• Guillermo Cabanellas

Las empanadas y el derecho societario latinoamericano

Hace muchos años mi padre me contaba la siguiente historia.


Un cantinero está en su lecho de muerte. Llama a sus hijos y les dice: “Debo deciros mi secreto mejor guardado. Las empanadas de gallina también se pueden hacer con gallina”.


¿Qué tiene esto que ver con el Derecho Societario latinoamericano? Pues que algún día también deberemos ocuparnos de que las sociedades sean utilizadas con fines asociativos.


Se multiplican, por cierto, en nuestros países, las sociedades. ¿Pero para qué se las constituye? ¿Cuál es su función? Gran parte de ellas no son funcionalmente sociedades en absoluto, sino instrumentos para la organización patrimonial de individuos o grupos familiares. Otras tienen simplemente fines impositivos o de limitación de la responsabilidad empresarial. Pocas cumplen con los fines asociativos típicos, o sea emprender negocios en común, para repartirse los resultados entre quienes así se asocian.


Y no es sólo que las sociedades genuinas sean pocas. A la hora de constituirlas, se encuentran en nuestros sistemas jurídicos todo tipo de limitaciones y barreras. En especial, la posición de los socios minoritarios es débil, y queda a merced de la codicia de los mayoritarios. Como, matemáticamente, alguien tiene que ser minoritario, y como nadie quiere serlo, el corolario es que no se constituyen sociedades genuinas.


¿Tienen alguna defensa real los minoritarios? Un elemento -que en la Argentina se identifica con un latinazgo no apto para menores- es el derecho a molestar. Cuando el minoritario se siente perjudicado, obstaculiza tanto como puede la gestión de la empresa, hasta que se compra su parte. Es un remedio caro, lento y destructivo. El otro instrumento de protección es el acuerdo de accionistas. La Exposición de Motivos de la ley de sociedades argentina nos dice que no es una figura societaria; es tanto como decir que Hamlet no es príncipe de Dinamarca. Pese al vacío -cuando no la obstaculización- legal, los acuerdos de accionistas son los instrumentos que posibilitan el funcionamiento de las sociedades reales, cuanto son de alguna importancia.


Los negocios asociativos son útiles y necesarios. La colaboración entre seres humanos es lo que nos eleva sobre la mera animalidad. Pero el Derecho latinoamericano vive de espaldas a esta sencilla realidad y se desinteresa de los motivos que han llevado a la pobreza del fenómeno asociativos en nuestras economías.

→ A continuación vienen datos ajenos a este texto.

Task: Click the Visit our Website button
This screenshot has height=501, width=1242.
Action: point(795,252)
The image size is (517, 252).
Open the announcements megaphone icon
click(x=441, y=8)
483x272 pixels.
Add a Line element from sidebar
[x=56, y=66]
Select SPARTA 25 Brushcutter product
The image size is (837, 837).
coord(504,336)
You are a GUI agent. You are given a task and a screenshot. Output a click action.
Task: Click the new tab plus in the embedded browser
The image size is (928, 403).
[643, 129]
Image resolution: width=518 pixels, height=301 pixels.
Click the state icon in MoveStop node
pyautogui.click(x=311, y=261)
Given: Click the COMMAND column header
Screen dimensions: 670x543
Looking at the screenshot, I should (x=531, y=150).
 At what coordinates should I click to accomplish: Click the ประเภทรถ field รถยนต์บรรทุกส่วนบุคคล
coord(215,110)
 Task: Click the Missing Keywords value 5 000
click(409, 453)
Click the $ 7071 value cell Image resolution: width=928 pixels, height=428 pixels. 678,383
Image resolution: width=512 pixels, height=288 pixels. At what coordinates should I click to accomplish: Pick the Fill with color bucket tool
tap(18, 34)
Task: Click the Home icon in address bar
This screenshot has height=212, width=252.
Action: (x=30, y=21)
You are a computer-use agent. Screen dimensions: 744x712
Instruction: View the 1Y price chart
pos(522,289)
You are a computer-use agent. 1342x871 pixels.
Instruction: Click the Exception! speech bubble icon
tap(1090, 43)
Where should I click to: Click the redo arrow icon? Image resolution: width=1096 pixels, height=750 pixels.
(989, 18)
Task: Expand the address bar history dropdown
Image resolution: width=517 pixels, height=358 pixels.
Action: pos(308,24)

No se pregunta así cómo evitar la impotencia de los minoritarios, o cómo mejorar el marco legal de los acuerdos de accionistas.


La doctrina societarista latinoamericana tiene así por delante una tarea fundamental: cómo hacer posible la actividad asociativa genuina en nuestros países. Ello requerirá, como mínimo, conocer cuáles son los males que alejan a los socios minoritarios de las sociedades; cuáles son los instrumentos -como los acuerdos de accionistas- que la práctica ha generado para superar las debilidades de los marcos legislativos tradicionales; y de qué manera los sistemas judiciales deben adecuarse para que los derechos de los socios minoritarios no queden vacíos de contenido. Todo esto ha sido, hasta ahora, bastante ajeno a los programas de trabajo de esa doctrina.